Fortinet patched these flaws before the latest exploitation reports surfaced, which means remediation is already available. The fastest way to reduce risk is to upgrade, remove unnecessary public exposure, and monitor logs for FortiSandbox-specific probing.
Security teams should also track new public reporting, as SecurityWeek noted that Defused and other exploit intelligence sources have seen recent targeting around Fortinet products.
FAQ
Third-party threat intelligence reporting says attackers are attempting to exploit CVE-2026-39813, CVE-2026-39808, and CVE-2026-25089. Fortinet’s advisories still list the flaws as not known to be exploited, so the current exploitation claim comes from external telemetry rather than vendor confirmation.
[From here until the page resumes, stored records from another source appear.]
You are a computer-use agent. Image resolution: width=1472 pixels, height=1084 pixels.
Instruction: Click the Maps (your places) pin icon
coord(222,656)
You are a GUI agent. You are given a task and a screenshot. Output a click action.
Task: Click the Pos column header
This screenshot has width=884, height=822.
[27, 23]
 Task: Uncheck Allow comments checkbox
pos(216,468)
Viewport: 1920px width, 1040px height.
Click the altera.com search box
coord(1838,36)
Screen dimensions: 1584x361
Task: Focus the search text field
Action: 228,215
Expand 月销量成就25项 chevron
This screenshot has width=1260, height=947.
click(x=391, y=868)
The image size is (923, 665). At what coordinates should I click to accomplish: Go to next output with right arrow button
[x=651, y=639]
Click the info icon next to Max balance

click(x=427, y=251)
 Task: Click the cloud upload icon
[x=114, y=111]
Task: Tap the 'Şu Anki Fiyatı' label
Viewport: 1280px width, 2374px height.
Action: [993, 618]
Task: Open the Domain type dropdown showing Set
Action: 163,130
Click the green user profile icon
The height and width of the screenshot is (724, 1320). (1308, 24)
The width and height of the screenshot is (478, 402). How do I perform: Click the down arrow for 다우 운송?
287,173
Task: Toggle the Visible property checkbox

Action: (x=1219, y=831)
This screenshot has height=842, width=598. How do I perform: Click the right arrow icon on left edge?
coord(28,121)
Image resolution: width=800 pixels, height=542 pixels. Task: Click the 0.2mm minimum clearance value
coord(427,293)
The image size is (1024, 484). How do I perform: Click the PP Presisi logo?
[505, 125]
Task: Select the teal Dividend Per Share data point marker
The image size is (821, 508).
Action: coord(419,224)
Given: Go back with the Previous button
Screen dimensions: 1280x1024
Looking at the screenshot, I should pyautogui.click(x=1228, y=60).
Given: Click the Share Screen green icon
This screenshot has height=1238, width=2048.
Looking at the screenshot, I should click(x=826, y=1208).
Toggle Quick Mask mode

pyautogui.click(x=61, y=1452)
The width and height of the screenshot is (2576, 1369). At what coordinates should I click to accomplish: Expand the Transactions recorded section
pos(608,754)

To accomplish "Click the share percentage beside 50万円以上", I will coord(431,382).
The reported activity involves CVE-2026-39813, a path traversal authentication bypass issue, CVE-2026-39808, an OS command injection flaw in an API endpoint, and CVE-2026-25089, an OS command injection flaw in the FortiSandbox web interface.
No. Fortinet describes the three vulnerabilities as unauthenticated attack paths. That means attackers do not need valid FortiSandbox credentials if they can reach the vulnerable service.
Administrators should upgrade affected FortiSandbox 4.4.x and 5.0.x systems to FortiSandbox 4.4.9 or 5.0.6 or later, depending on the branch. CVE data also lists FortiSandbox 4.2.x as affected by CVE-2026-25089, while FortiSandbox Cloud and PaaS 5.0.4 through 5.0.5 should move to 5.0.6 or later.
Security teams should review logs for suspicious HTTPS requests to FortiSandbox API paths, confirm that management interfaces are not exposed to the public internet, and investigate any unusual administrative access or scanning activity around the appliance.